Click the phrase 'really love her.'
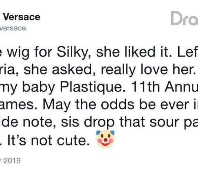 point(148,70)
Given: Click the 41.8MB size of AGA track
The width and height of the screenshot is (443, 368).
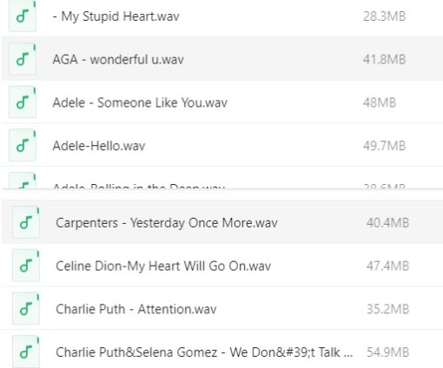Looking at the screenshot, I should tap(384, 60).
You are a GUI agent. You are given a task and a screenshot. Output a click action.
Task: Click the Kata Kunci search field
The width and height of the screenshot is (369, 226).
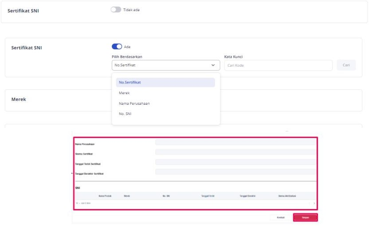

# EXERCISE INSTRUCTIONS:
Reproduce all the entries above exactly. Include no images.

# ANSWER TO THIS EXERCISE:
Click the phrase 'really love her.'
 point(148,70)
Given: Click the 41.8MB size of AGA track
The width and height of the screenshot is (443, 368).
Looking at the screenshot, I should tap(384, 60).
You are a GUI agent. You are given a task and a screenshot. Output a click action.
Task: Click the Kata Kunci search field
The width and height of the screenshot is (369, 226).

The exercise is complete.